======== Records for this exercise ========
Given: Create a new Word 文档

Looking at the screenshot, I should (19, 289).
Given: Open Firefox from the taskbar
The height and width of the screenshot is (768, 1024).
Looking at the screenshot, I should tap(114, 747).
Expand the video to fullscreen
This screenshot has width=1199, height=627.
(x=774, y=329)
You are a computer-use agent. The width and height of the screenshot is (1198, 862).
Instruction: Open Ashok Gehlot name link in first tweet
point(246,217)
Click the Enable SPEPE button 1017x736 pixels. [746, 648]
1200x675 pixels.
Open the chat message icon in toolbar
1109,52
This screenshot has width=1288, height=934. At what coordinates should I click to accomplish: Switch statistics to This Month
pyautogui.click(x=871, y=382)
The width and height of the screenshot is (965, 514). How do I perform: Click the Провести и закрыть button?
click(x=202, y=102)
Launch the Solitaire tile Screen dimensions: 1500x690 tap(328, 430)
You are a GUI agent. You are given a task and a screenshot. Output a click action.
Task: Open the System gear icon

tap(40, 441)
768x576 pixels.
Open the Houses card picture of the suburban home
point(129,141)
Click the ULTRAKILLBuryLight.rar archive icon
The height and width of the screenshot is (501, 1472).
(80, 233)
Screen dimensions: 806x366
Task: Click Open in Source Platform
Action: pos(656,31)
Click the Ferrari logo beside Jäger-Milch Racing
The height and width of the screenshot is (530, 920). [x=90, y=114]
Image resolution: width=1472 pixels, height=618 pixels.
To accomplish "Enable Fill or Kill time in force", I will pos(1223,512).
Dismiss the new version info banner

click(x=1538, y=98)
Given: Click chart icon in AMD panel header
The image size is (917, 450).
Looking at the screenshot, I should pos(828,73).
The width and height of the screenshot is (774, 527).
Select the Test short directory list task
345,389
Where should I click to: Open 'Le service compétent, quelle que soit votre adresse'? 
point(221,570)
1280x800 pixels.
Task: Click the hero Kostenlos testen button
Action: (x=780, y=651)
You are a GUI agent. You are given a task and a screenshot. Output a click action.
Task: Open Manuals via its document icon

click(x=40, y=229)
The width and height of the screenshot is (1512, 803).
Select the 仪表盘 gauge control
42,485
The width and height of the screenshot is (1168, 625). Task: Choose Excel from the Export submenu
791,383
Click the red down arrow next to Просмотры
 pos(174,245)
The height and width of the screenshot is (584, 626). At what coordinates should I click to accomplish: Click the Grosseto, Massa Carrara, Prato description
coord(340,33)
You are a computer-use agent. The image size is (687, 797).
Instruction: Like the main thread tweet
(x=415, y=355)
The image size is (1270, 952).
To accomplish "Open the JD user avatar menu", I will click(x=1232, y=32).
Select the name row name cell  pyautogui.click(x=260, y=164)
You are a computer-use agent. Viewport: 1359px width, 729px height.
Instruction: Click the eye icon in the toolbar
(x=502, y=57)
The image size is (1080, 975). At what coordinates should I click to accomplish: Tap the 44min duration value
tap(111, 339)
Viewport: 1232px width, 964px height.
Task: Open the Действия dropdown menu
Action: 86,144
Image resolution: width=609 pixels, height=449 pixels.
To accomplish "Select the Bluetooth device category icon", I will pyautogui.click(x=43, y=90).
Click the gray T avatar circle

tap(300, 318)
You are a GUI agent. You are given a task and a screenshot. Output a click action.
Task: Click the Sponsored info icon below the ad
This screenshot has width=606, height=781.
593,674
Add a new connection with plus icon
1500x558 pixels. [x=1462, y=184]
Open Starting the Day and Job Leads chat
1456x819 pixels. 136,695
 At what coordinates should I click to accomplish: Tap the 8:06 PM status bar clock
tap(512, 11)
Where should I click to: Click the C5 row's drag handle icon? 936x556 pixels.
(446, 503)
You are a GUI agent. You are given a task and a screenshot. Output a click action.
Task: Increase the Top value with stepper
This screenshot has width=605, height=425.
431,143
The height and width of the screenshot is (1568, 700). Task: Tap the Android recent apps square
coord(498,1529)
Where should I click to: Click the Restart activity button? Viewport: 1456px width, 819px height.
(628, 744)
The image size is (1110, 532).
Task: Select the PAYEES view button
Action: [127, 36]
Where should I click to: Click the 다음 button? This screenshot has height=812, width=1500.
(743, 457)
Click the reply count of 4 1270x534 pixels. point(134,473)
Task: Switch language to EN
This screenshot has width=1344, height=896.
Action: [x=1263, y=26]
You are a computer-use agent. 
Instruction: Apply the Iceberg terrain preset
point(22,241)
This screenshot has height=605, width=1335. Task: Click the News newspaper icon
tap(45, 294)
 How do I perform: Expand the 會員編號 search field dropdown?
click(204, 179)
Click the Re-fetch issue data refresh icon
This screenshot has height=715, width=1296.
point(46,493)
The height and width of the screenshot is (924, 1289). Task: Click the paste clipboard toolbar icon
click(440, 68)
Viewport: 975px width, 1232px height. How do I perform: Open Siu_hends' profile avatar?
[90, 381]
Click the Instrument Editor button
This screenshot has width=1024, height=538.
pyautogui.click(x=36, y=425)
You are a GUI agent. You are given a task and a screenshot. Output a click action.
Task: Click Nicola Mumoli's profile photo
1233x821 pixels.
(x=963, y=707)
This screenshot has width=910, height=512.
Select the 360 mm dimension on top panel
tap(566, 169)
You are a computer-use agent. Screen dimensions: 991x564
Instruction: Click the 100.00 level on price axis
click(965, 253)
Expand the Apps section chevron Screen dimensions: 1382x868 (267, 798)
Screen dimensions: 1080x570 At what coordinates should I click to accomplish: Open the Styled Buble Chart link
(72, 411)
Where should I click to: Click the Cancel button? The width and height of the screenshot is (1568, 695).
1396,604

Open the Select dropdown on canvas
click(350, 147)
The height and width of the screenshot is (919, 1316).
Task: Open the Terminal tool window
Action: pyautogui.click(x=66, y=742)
========
**Problem description**
Take the entries above and write them out again unchanged.

**Solution for this problem**
Given: Create a new Word 文档

Looking at the screenshot, I should (19, 289).
Given: Open Firefox from the taskbar
The height and width of the screenshot is (768, 1024).
Looking at the screenshot, I should tap(114, 747).
Expand the video to fullscreen
This screenshot has width=1199, height=627.
(x=774, y=329)
You are a computer-use agent. The width and height of the screenshot is (1198, 862).
Instruction: Open Ashok Gehlot name link in first tweet
point(246,217)
Click the Enable SPEPE button 1017x736 pixels. [746, 648]
1200x675 pixels.
Open the chat message icon in toolbar
1109,52
This screenshot has width=1288, height=934. At what coordinates should I click to accomplish: Switch statistics to This Month
pyautogui.click(x=871, y=382)
The width and height of the screenshot is (965, 514). How do I perform: Click the Провести и закрыть button?
click(x=202, y=102)
Launch the Solitaire tile Screen dimensions: 1500x690 tap(328, 430)
You are a GUI agent. You are given a task and a screenshot. Output a click action.
Task: Open the System gear icon

tap(40, 441)
768x576 pixels.
Open the Houses card picture of the suburban home
point(129,141)
Click the ULTRAKILLBuryLight.rar archive icon
The height and width of the screenshot is (501, 1472).
(80, 233)
Screen dimensions: 806x366
Task: Click Open in Source Platform
Action: pos(656,31)
Click the Ferrari logo beside Jäger-Milch Racing
The height and width of the screenshot is (530, 920). [x=90, y=114]
Image resolution: width=1472 pixels, height=618 pixels.
To accomplish "Enable Fill or Kill time in force", I will pos(1223,512).
Dismiss the new version info banner

click(x=1538, y=98)
Given: Click chart icon in AMD panel header
The image size is (917, 450).
Looking at the screenshot, I should pos(828,73).
The width and height of the screenshot is (774, 527).
Select the Test short directory list task
345,389
Where should I click to: Open 'Le service compétent, quelle que soit votre adresse'? 
point(221,570)
1280x800 pixels.
Task: Click the hero Kostenlos testen button
Action: (x=780, y=651)
You are a GUI agent. You are given a task and a screenshot. Output a click action.
Task: Open Manuals via its document icon

click(x=40, y=229)
The width and height of the screenshot is (1512, 803).
Select the 仪表盘 gauge control
42,485
The width and height of the screenshot is (1168, 625). Task: Choose Excel from the Export submenu
791,383
Click the red down arrow next to Просмотры
 pos(174,245)
The height and width of the screenshot is (584, 626). At what coordinates should I click to accomplish: Click the Grosseto, Massa Carrara, Prato description
coord(340,33)
You are a computer-use agent. The image size is (687, 797).
Instruction: Like the main thread tweet
(x=415, y=355)
The image size is (1270, 952).
To accomplish "Open the JD user avatar menu", I will click(x=1232, y=32).
Select the name row name cell  pyautogui.click(x=260, y=164)
You are a computer-use agent. Viewport: 1359px width, 729px height.
Instruction: Click the eye icon in the toolbar
(x=502, y=57)
The image size is (1080, 975). At what coordinates should I click to accomplish: Tap the 44min duration value
tap(111, 339)
Viewport: 1232px width, 964px height.
Task: Open the Действия dropdown menu
Action: 86,144
Image resolution: width=609 pixels, height=449 pixels.
To accomplish "Select the Bluetooth device category icon", I will pyautogui.click(x=43, y=90).
Click the gray T avatar circle

tap(300, 318)
You are a GUI agent. You are given a task and a screenshot. Output a click action.
Task: Click the Sponsored info icon below the ad
This screenshot has width=606, height=781.
593,674
Add a new connection with plus icon
1500x558 pixels. [x=1462, y=184]
Open Starting the Day and Job Leads chat
1456x819 pixels. 136,695
 At what coordinates should I click to accomplish: Tap the 8:06 PM status bar clock
tap(512, 11)
Where should I click to: Click the C5 row's drag handle icon? 936x556 pixels.
(446, 503)
You are a GUI agent. You are given a task and a screenshot. Output a click action.
Task: Increase the Top value with stepper
This screenshot has width=605, height=425.
431,143
The height and width of the screenshot is (1568, 700). Task: Tap the Android recent apps square
coord(498,1529)
Where should I click to: Click the Restart activity button? Viewport: 1456px width, 819px height.
(628, 744)
The image size is (1110, 532).
Task: Select the PAYEES view button
Action: [127, 36]
Where should I click to: Click the 다음 button? This screenshot has height=812, width=1500.
(743, 457)
Click the reply count of 4 1270x534 pixels. point(134,473)
Task: Switch language to EN
This screenshot has width=1344, height=896.
Action: [x=1263, y=26]
You are a computer-use agent. 
Instruction: Apply the Iceberg terrain preset
point(22,241)
This screenshot has height=605, width=1335. Task: Click the News newspaper icon
tap(45, 294)
 How do I perform: Expand the 會員編號 search field dropdown?
click(204, 179)
Click the Re-fetch issue data refresh icon
This screenshot has height=715, width=1296.
point(46,493)
The height and width of the screenshot is (924, 1289). Task: Click the paste clipboard toolbar icon
click(440, 68)
Viewport: 975px width, 1232px height. How do I perform: Open Siu_hends' profile avatar?
[90, 381]
Click the Instrument Editor button
This screenshot has width=1024, height=538.
pyautogui.click(x=36, y=425)
You are a GUI agent. You are given a task and a screenshot. Output a click action.
Task: Click Nicola Mumoli's profile photo
1233x821 pixels.
(x=963, y=707)
This screenshot has width=910, height=512.
Select the 360 mm dimension on top panel
tap(566, 169)
You are a computer-use agent. Screen dimensions: 991x564
Instruction: Click the 100.00 level on price axis
click(965, 253)
Expand the Apps section chevron Screen dimensions: 1382x868 (267, 798)
Screen dimensions: 1080x570 At what coordinates should I click to accomplish: Open the Styled Buble Chart link
(72, 411)
Where should I click to: Click the Cancel button? The width and height of the screenshot is (1568, 695).
1396,604

Open the Select dropdown on canvas
click(350, 147)
The height and width of the screenshot is (919, 1316).
Task: Open the Terminal tool window
Action: pyautogui.click(x=66, y=742)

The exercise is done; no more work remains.